• RECORDS SHOWN:
======
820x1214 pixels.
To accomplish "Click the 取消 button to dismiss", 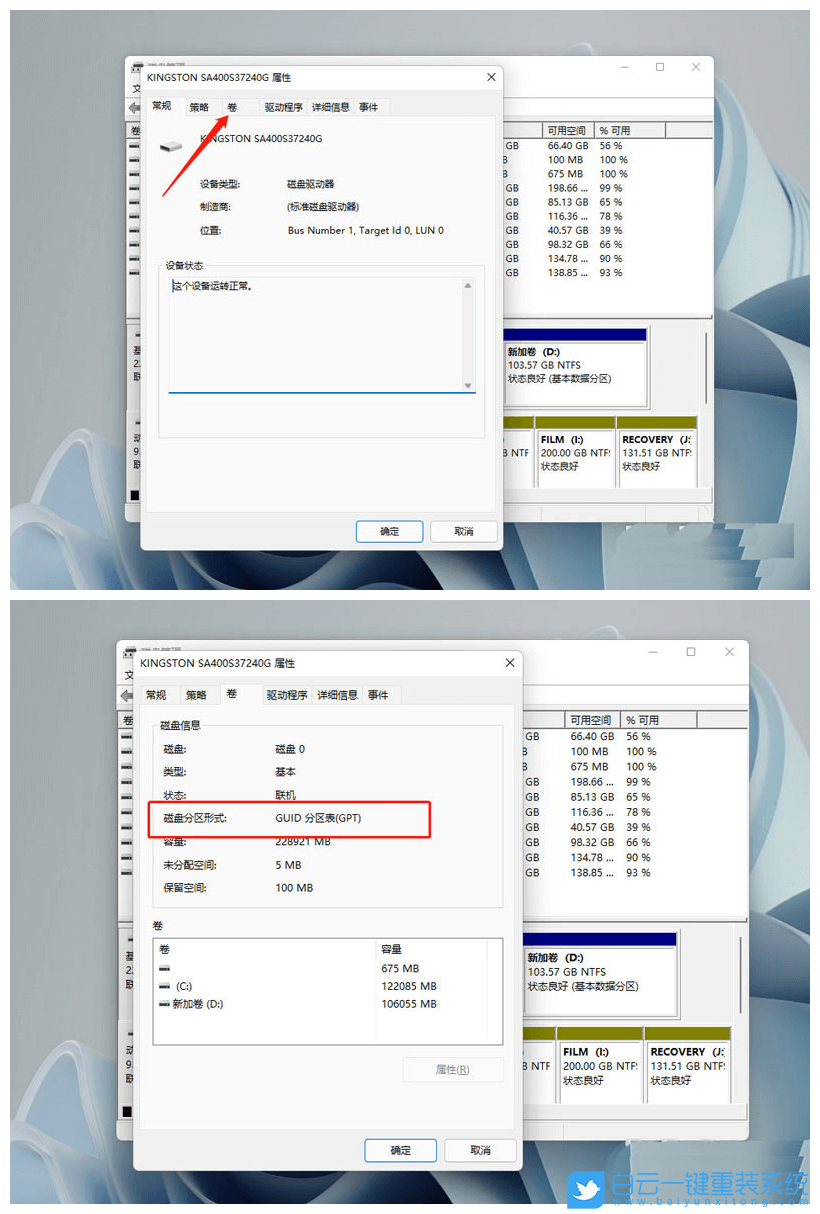I will (x=463, y=531).
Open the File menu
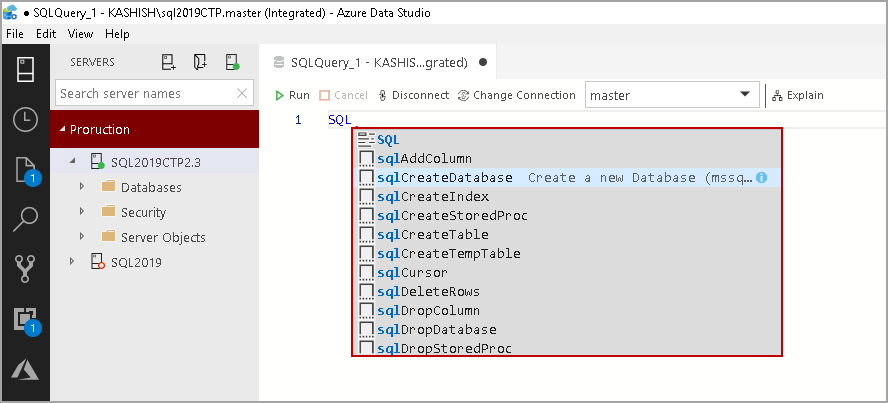 (x=15, y=33)
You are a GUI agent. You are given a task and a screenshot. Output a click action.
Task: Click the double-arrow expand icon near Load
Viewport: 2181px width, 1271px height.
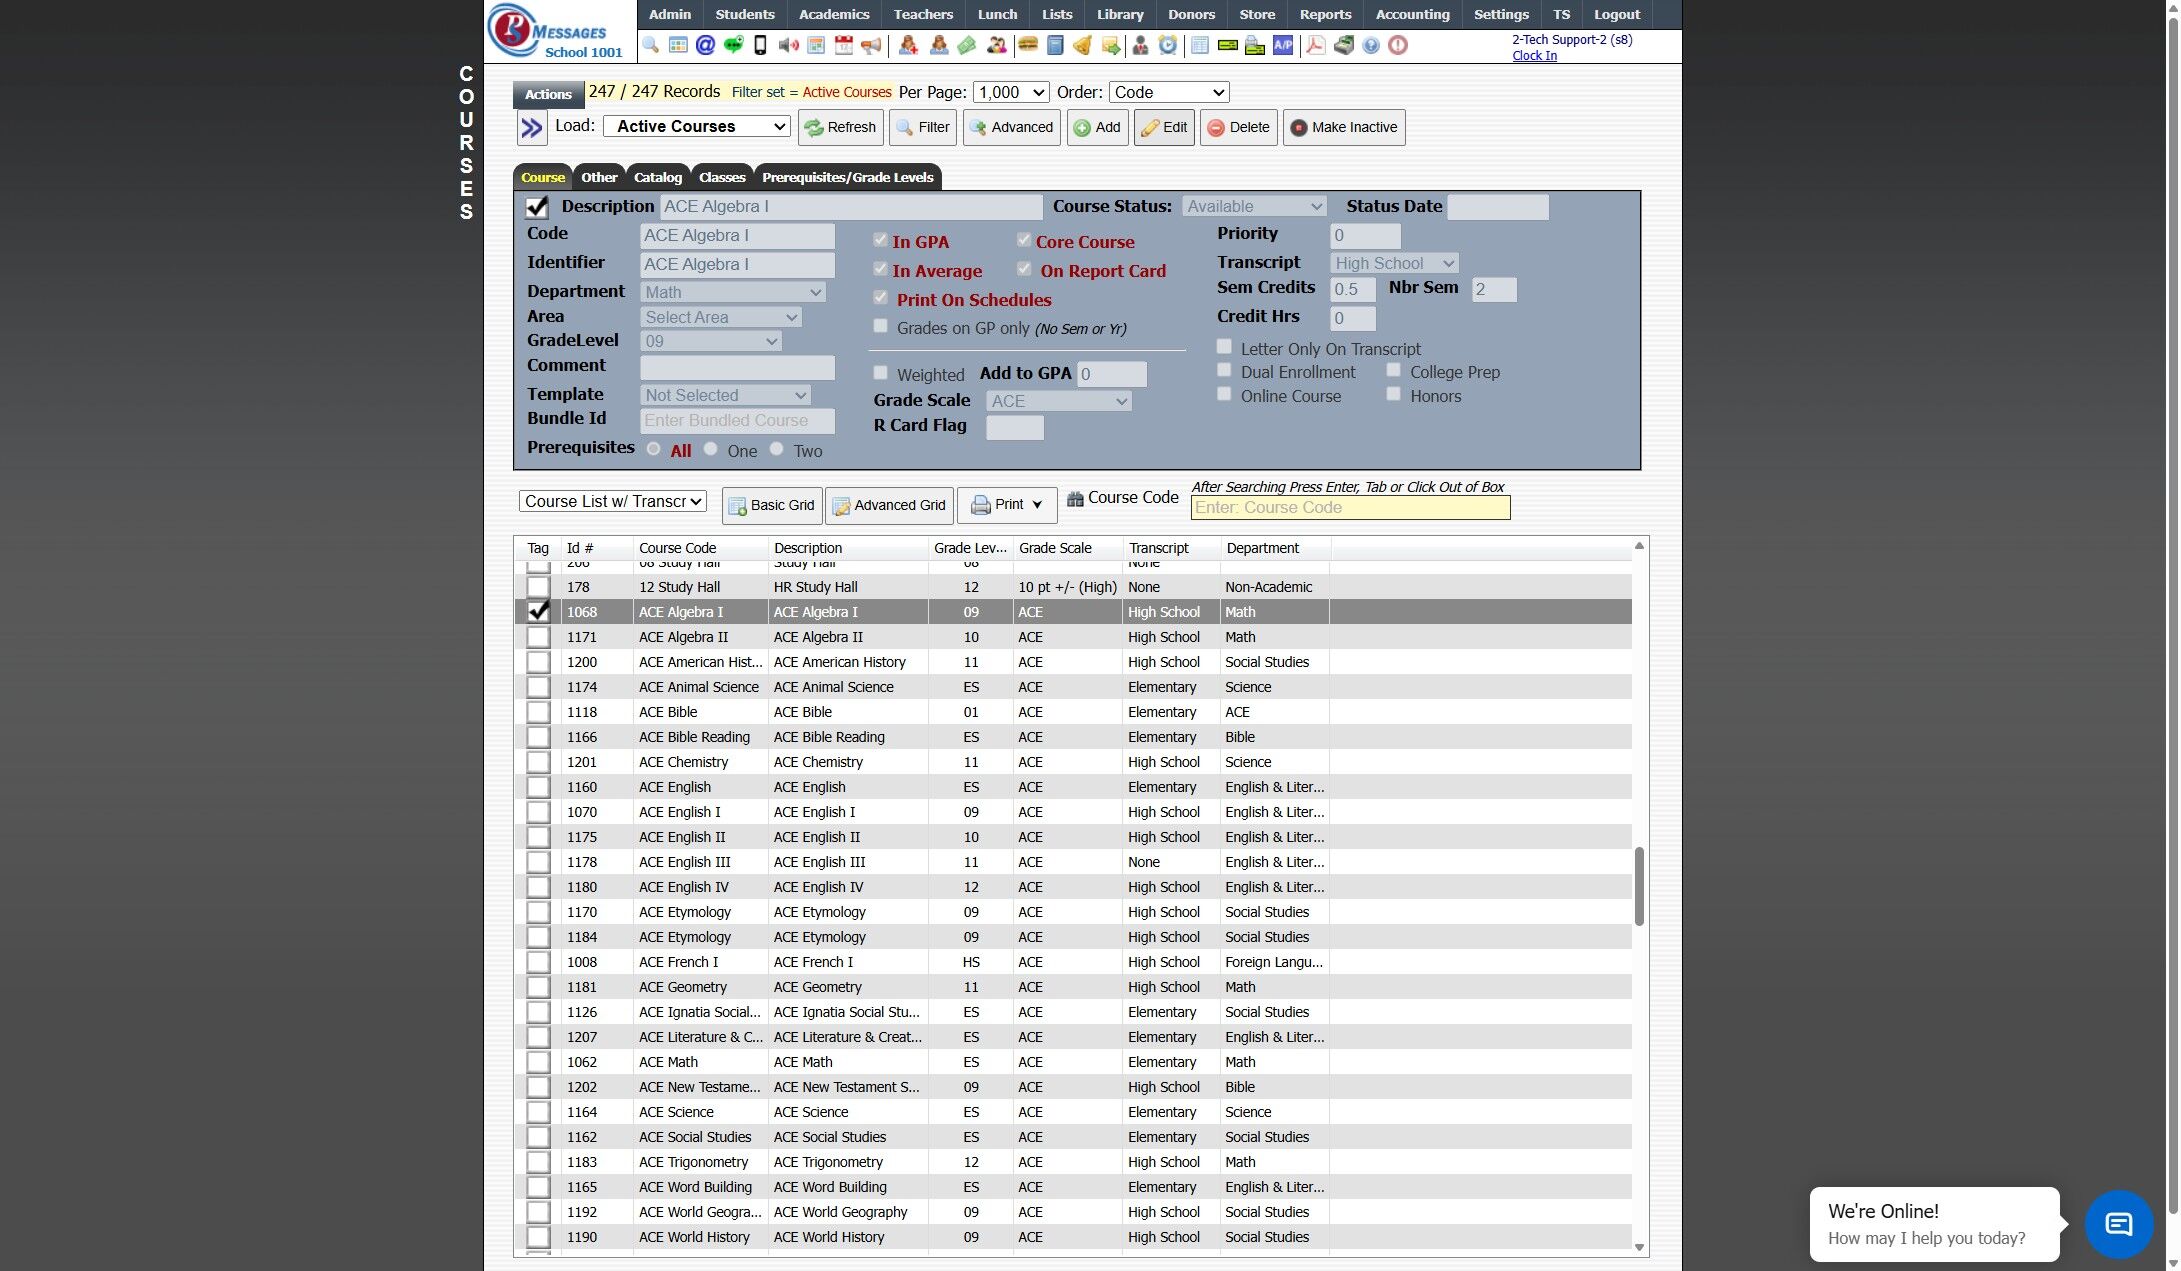click(532, 128)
======
• TASK OBJECTIVE: Lay out the lines from the one containing "Open the File menu" through the last line as a Markdown table with the columns No. and Line, giving each row a number and skipping blank lines. Leave the pictures out of the answer.

• SOLUTION FOR THIS TASK:
| No. | Line |
|---|---|
| 1 | Open the File menu |
| 2 |  (x=15, y=33) |
| 3 | You are a GUI agent. You are given a task and a screenshot. Output a click action. |
| 4 | Task: Click the double-arrow expand icon near Load |
| 5 | Viewport: 2181px width, 1271px height. |
| 6 | click(532, 128) |